The last time I viewed porn God spoke to me. I can easily count the number of times God has whispered clearly/audibly to me. It isn’t an everyday occurrence. I wish I hadn’t wasted one of my chats with Him on this. What He told me was the girl in the video was a sex slave. And instantly, I saw it. The screen in front of me changed; it was as if I had been blind to it but a second ago. I stopped watching mindlessly and looked at her. It was obvious once I took the time to think about it … actually took the time to look at her. But somehow we program ourselves not to look at her.
It is time we start looking at her.
It is time to stop treating this woman, this Temple of the same Holy Spirit that lives in us, as nothing more than an unworthy piece of flesh. It is time to stop treating her as an object, only there as a means in which we try [in vain] to fill the hole of our sickest secret. She is in need of love. She is in need of freedom from a broken life. And, unlike so many other problems in our world, our part in the solution to her brokenness is simple …
It is time to turn off the porn.
Holy Spirit, please allow judgment to pass from those hearts that might be hardening in the midst of my ugly testimony. Free me from my own lies and self judgment. Guide those who read this, those who hide behind closed doors with pornography, to SEE the woman on the screen. To open their eyes to the broken girl who has lost hope, all because of our self indulgent and ugly nature. Open all our eyes to the true tragedy this is. Bind Satan from keeping us quiet, from telling us a lie that this is too hard or too ugly to be exposed. Wake us up, Lord.
Wake up, sleeper!
Rise from the dead!
And Christ will shine on you!
Ephesians 5:14
Stephanie – Thank you for pointing out the elephant in the living room. Elephant? What elephant?
I suspect that there are a lot of church communities who are very uncomfortable openly discussing porn addiction. Behind close doors in pastoral counseling? Sure. But not from the pulpit and certainly not in the hallways.
Judgment, condemnation, and pointing out sin is not helpful in breaking the binds which entangle us, strangle us. The beauty of your testimony is that you found a way out through empathy and compassion for the oppression of the women on the production side of porn, rather than the bony fingers pointing to the consumption side.
And out of that compassion comes respect and honor for the holiness of the Temple that is your body, as well as the body of the victims.
And that, my friend, can lead us away from many of our other addictions and into the arms of the love of Christ who has the power to free us from the residual, lingering guilt and shame.
Thank you.

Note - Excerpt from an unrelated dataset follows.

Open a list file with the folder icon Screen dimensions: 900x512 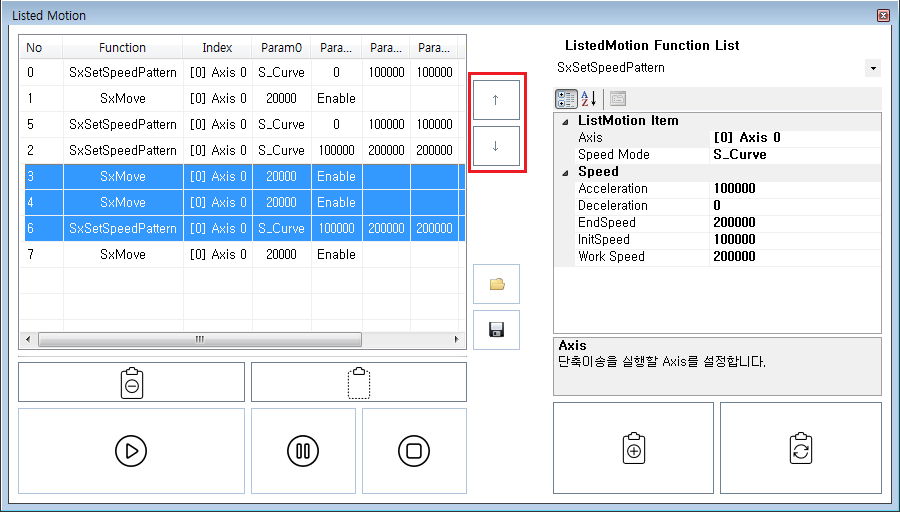tap(496, 284)
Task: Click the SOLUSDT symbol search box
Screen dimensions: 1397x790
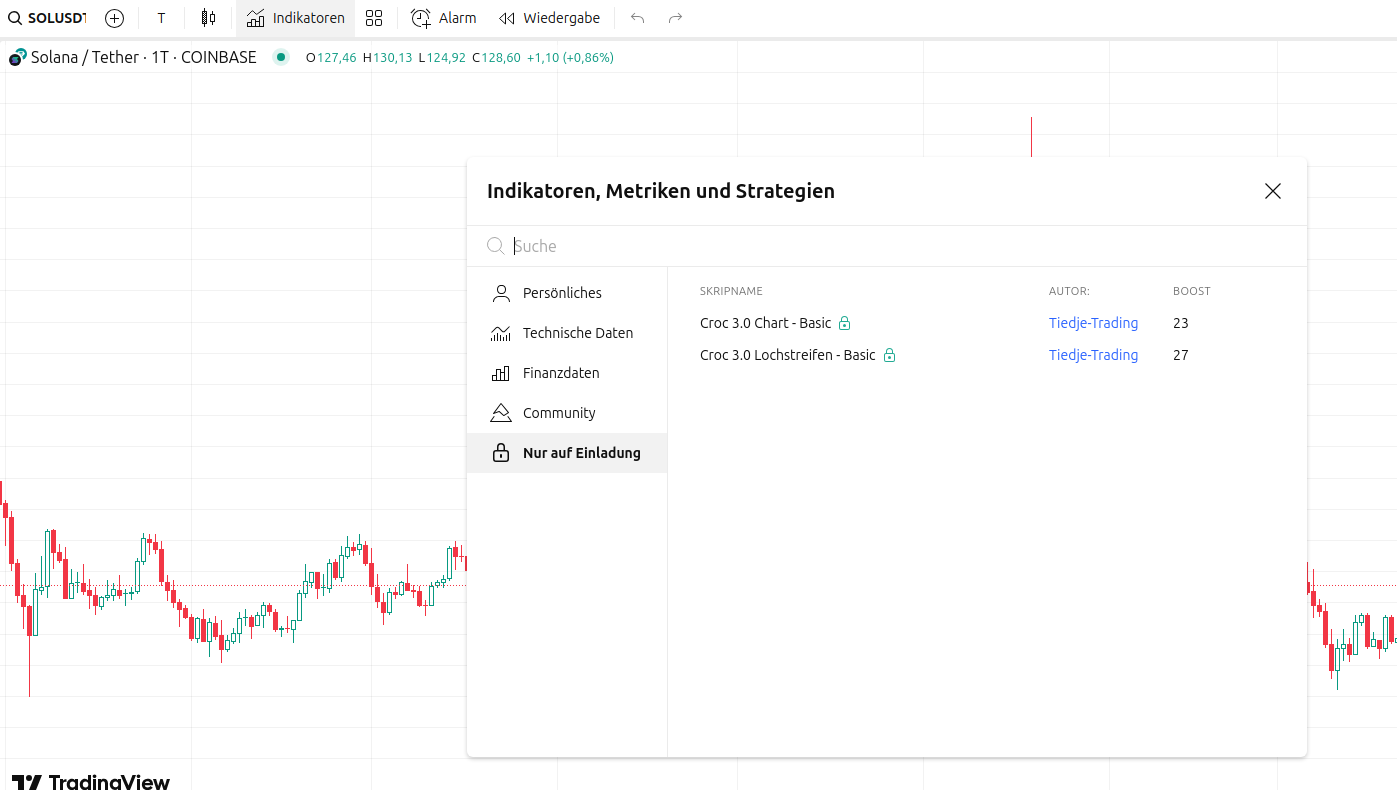Action: [x=48, y=18]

Thank you. Thank you. My prayers for you and your beautiful family continue …
This is incredibly powerful! I’m so grateful that you shared this.
Again, as I read this it feels like you’re in my head. My first exposure to porn started very young…preteen years. I quickly became addicted, and never even realized I was addicted. It just felt normal…like it’s what we do…like it’s the elephant in the room that we all know is there and are okay with it, so long as it’s done in the dark.
Even as a saved believer in Christ, I have found it difficult to break the chains of this bondage. I’m just now seeking the true support I need to conquer this battle. I started to write about this subject in my own blog, and like you have found myself working on it for quite some time. I’ve been working on my post about porn for over 4 months now. I’m encouraged in reading your blog. I’m encouraged to know that others are willing to start tackling this problem in their own circles of influence. Because the evil will only be brought into the light and cast out one person at a time. Thank you for sharing with such passion the most intimate secrets of your life.
Thank you! I’ll be praying for you as you continue to share. It is a draining process, but it’s fun to see what happens when we shine light in those dark places. God is good, no doubt. Bless you friend!